Just take things one day at a time. You'll get through this better and stronger.


----------



## aug (Aug 21, 2011)

Thor is right. Her affairs have been going on for 8 years. It may be extremely difficult to change her mindset. She doesnt respect you anymore, so you cant make her love you like before. 

Get yourself tested for the full panel of STD and hepatitis. Stop having sex with her.


----------



## Chaparral (Jul 17, 2011)

Are any of the men working in health clubs not banging married women?

Call the manager/owner and let him know what is going on.


----------



## Arnold (Oct 25, 2011)

I agree. The fastest way to healing is to divorce her asap. 
I know,I know, ths is not the warm fuzzy"you can have a stronger marriage" advice. But, the reality is that very few marriages survive this.
Gather the evidence, as has been suggested, for your own peace of mind and so you have no doubt down the road.

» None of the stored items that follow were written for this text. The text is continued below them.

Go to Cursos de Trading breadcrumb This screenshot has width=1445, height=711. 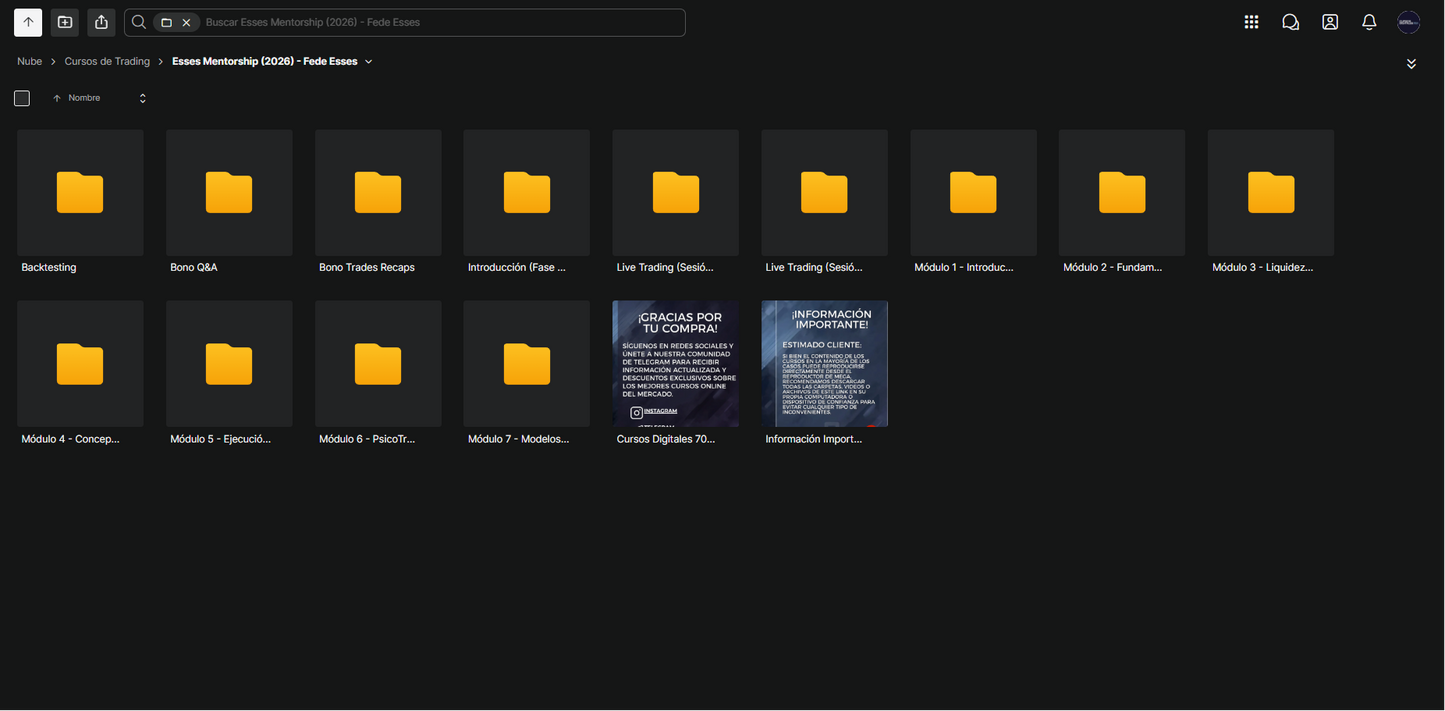click(107, 62)
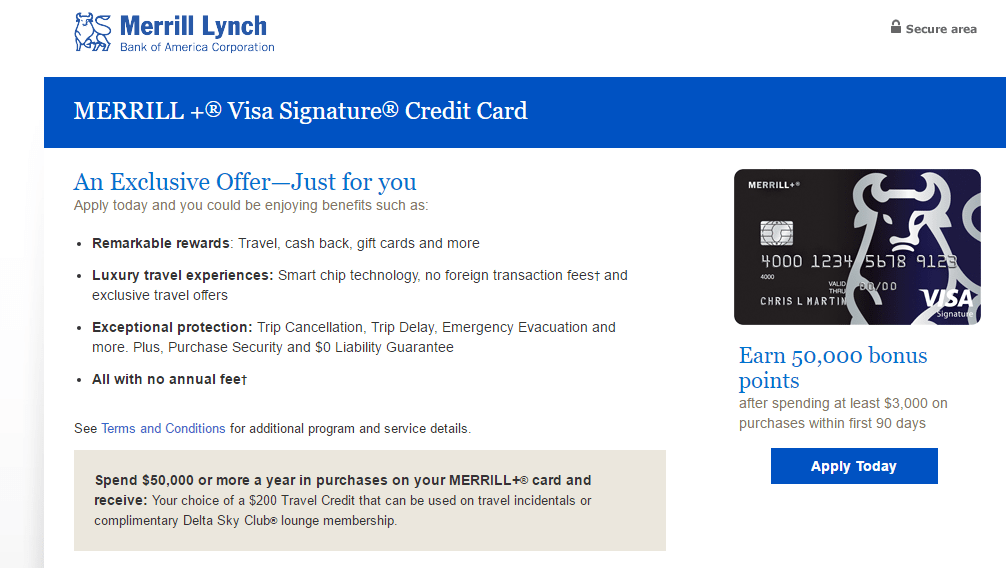Screen dimensions: 1006x568
Task: Click the Spend $50,000 offer box
Action: point(370,501)
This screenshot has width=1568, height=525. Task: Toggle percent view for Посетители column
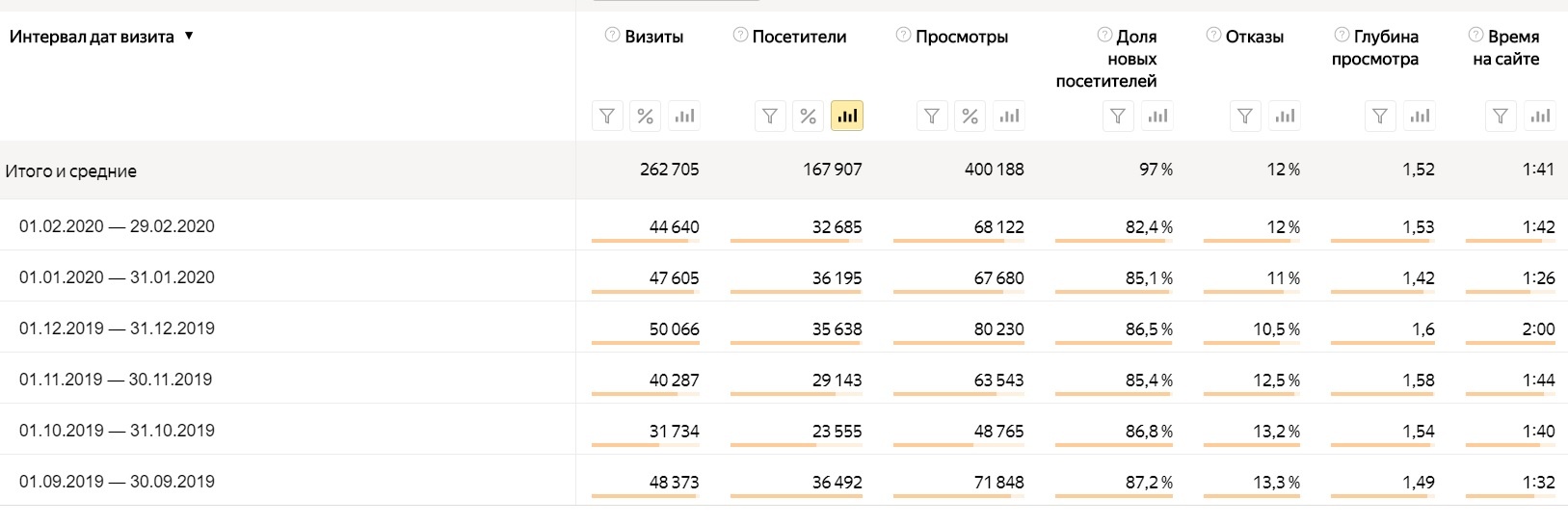point(809,117)
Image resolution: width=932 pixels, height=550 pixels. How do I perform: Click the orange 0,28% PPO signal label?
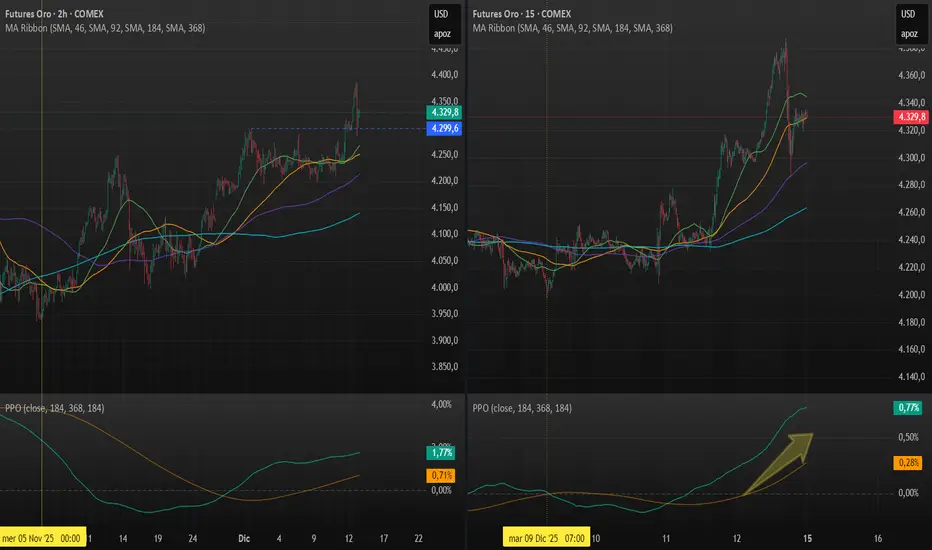click(x=908, y=462)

But, really, consider just divorcing her.


----------



## Shaggy (Jul 17, 2011)

File for divorce, move her out, request you have the kids full time, sure her worthless cheating butt for child and spousal support.

Expsore her cheating to friends, family, coworkers and the health club.

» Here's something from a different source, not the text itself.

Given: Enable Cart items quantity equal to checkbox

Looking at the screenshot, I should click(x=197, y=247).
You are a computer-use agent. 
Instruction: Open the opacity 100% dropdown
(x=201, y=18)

Do not be a doormat, actually don't continue to be a doormat, take take back control and show her you won't continue living being the cuckold you've been.


----------



## morituri (Apr 1, 2011)

Implement *The 180 degree rules* but also implement *Just Let Tem Go* as well.


----------



## hookares (Dec 7, 2011)

I think I'm glad that I never found out about the affair at my abode until she came to me suggesting I find other accommodations. My decision was simple. I filed for divorce and moved on the very next day.


----------



## Jellybeans (Mar 8, 2011)

Find out who the OM is. If he is married/partner, you must expose him to his wife. Your wife is having an affair. Nothing you say to her will resonate with her cause she is HIGH as a kite right now on the affair chemicals.

The best thing you can do is as Mori said--let her go.

Agree with her--tell her"Wife, I know you want out and while I love you, I also am not going to stop you from leaving. Because I deserve 100% and if you cannot give that to me, then I am not going to wait around for you."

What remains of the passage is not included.